Nel giugno del 2014 le indagini, già avviate un anno prima dal Pm Fabrizio Pensa, portarono all’arresto di quattro individui: il direttore del Centro Servizi per l’Agroalimentare di Parma “Bizzozero”, Sandro Sandri, e tre allevatori. Il Sandri aveva favorito gli imprenditori nell’ottenimento di certificazioni falsificate, attività che non poteva di certo aver condotto da solo. Dopo un’indagine iniziale, condotta su 63 persone, il cerchio si è stretto ora attorno a 29 di essi, ex funzionari e tecnici del suddetto Centro Servizi, imprenditori agricoli e allevatori, con la richiesta di rinvio a giudizio.

Per essi le accuse vanno dall’adulterazione o contraffazione di sostanze alimentari (il latte “fuori” dai limiti di aflatossine veniva tagliato con latte “dentro” i limiti, per “rientrare” così nella norma, ndr), commercio di sostanze alimentari nocive, tentata truffa, falso ideologico.
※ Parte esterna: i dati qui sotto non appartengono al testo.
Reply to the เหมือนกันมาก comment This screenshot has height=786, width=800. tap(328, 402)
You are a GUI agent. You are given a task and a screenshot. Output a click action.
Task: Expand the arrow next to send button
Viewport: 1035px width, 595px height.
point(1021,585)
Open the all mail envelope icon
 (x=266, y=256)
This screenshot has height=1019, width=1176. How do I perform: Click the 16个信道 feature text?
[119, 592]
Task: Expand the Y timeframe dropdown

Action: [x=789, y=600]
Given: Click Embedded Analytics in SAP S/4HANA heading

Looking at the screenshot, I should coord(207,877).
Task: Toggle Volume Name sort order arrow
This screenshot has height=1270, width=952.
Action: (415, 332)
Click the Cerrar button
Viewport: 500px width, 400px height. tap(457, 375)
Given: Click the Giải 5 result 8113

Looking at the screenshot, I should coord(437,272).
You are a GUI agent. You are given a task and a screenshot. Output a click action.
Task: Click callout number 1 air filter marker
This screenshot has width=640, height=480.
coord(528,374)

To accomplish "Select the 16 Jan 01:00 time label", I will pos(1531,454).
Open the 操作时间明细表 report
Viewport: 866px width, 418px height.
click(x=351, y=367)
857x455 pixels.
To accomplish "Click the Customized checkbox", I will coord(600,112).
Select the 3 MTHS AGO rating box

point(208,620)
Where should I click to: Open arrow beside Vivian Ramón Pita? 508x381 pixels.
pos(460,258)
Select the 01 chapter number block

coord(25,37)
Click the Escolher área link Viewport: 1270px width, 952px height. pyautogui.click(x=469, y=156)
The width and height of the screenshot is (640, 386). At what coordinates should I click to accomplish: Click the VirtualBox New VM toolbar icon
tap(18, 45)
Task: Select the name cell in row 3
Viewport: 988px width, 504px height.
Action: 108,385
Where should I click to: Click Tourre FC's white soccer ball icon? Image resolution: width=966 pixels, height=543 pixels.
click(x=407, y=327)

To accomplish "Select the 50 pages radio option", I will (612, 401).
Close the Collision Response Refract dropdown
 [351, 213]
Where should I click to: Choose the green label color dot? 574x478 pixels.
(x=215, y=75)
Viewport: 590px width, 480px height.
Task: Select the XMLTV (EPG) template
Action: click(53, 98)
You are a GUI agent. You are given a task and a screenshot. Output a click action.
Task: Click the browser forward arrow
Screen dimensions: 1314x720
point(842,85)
In particolare, per undici dei denunciati, tutti dipendenti del Bizzozero, la posizione risulta aggravata dall’accusa di associazione per delinquere.

A seguito della formalizzazione delle accuse, gli indagati avranno venti giorni di tempo per presentare ciascuno le proprie memorie difensive e per richiedere di essere ascoltati dal Pm. Passato detto tempo, sarà la Procura a decidere se archiviare qualche posizione e chi invece convocare in giudizio.

Una vicenda che nel complesso nuoce non poco sull’immagine di questa Dop, per quanto la cosa abbia coinvolto davvero pochi caseifici.